The Heritage Foundation’s James Sherk writes that a slow recovery is likely, despite the White House’s much-vaunted claims. At an average of 260,000 net jobs added per month, unemployment will not return to its natural rate until August 2014. At an average of 216,000 new jobs per month, it will take until October 2015 to return to normal. But, Sherk warns:

These are optimistic assumptions. The late 1990s was a period of unusually strong economic growth. During the 2003–2007 expansion, employers added an average of 176,000 jobs per month. If the recovery takes that more recent pace, unemployment will not return to normal rates until January 2018.

What if the economy continues at its current pace? In that case, Sherk says, we’ll be stuck with high joblessness into the distant future—the unemployment rate in January 2021 would stand at 7.4 percent.

The stark reality of America’s unemployment picture aside, there remains the notion that stimulus spending on infrastructure could have “created or saved” jobs in the first place, whether the price tag is $50,000 per job or $700,000. Brian Riedl, formerly of The Heritage Foundation, disputes that theory:

[M]any lawmakers claim that every $1 billion in highway stimulus can create 47,576 new construction jobs. But Congress must first borrow that $1 billion from the private economy, which will then lose at least as many jobs. Highway spending simply transfers jobs and income from one part of the economy to another.

As Heritage Foundation economist Ronald Utt has explained, “The only way that $1 billion of new highway spending can create 47,576 new jobs is if the $1 billion appears out of nowhere as if it were manna from heaven.”
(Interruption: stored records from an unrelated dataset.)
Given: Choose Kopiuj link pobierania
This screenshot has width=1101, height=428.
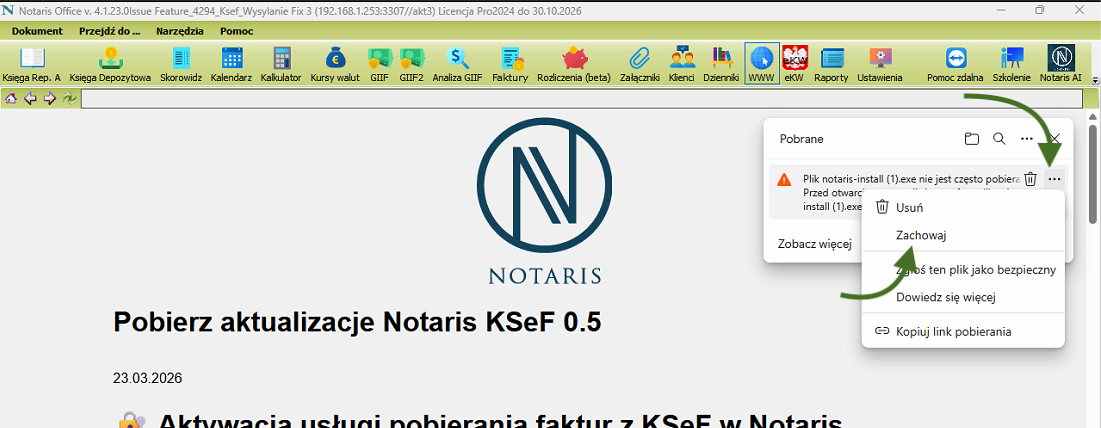Looking at the screenshot, I should (953, 331).
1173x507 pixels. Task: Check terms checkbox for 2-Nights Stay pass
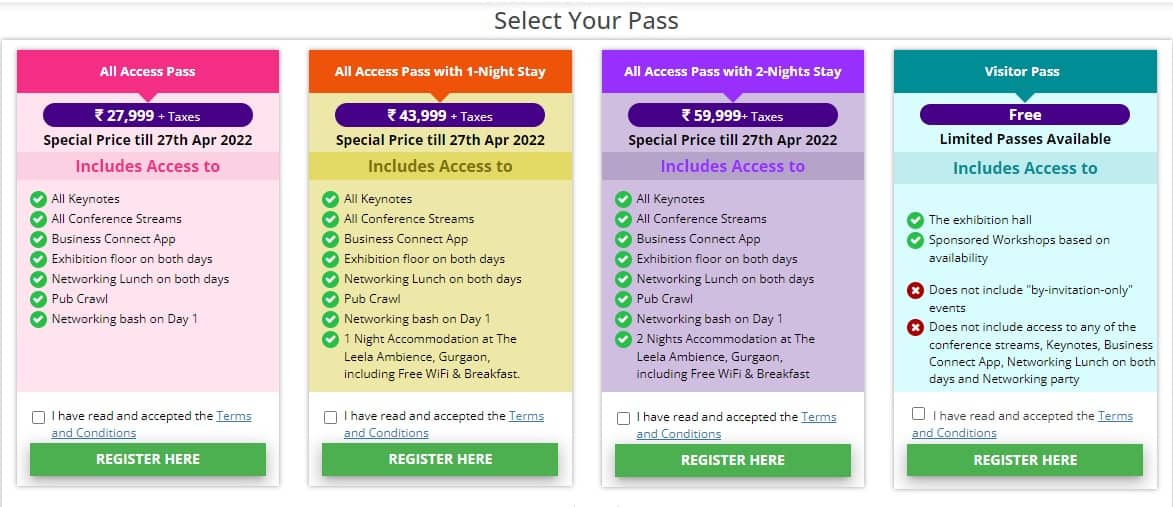[x=623, y=418]
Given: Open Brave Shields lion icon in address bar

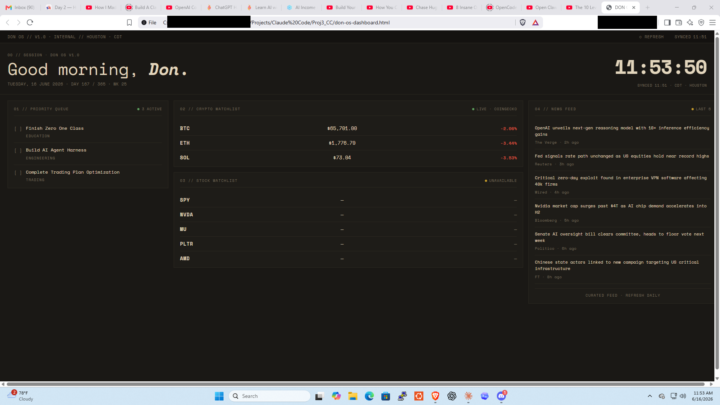Looking at the screenshot, I should (523, 22).
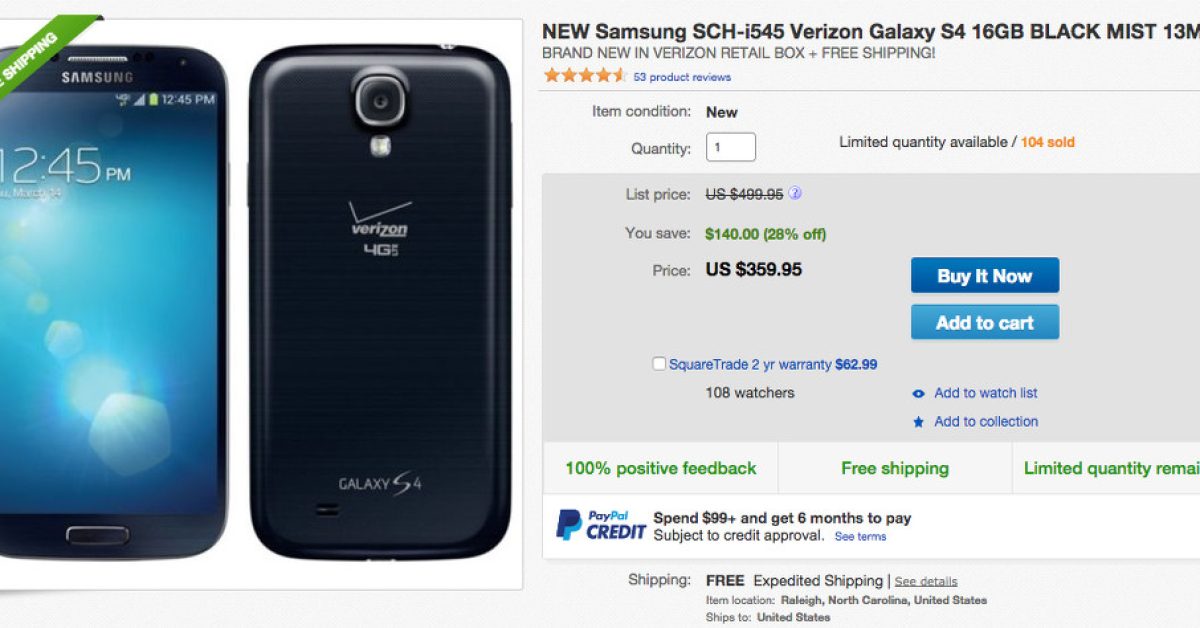Enable the SquareTrade 2 yr warranty checkbox

pos(659,364)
Manna has not descended from heaven, and a rabbit is not emerging from the White House’s hat anytime soon. But like an incompetent fire department trying to save the basement of a building burnt beyond recognition, the White House is trying to salvage the remains of an economic policy gone wrong.

History should be the President’s guide. According to Riedl, in the 1930s, New Deal lawmakers doubled federal spending—yet unemployment remained above 20 percent until World War II. Fast-forward to Japan’s 1990 recession, in which the country passed 10 stimulus spending bills over eight years, which resulted only in a stagnant economy. And in 2001 and 2008, President George W. Bush attempted to stimulate the economy with tax rebates, neither of which generated economic results.

President Obama would do better by the American people if he gave up the fiction he is trying so desperately to maintain and recognize that it’s the private sector, not government, that creates jobs and keeps the country running—without costing the taxpayers hundreds of billions of dollars.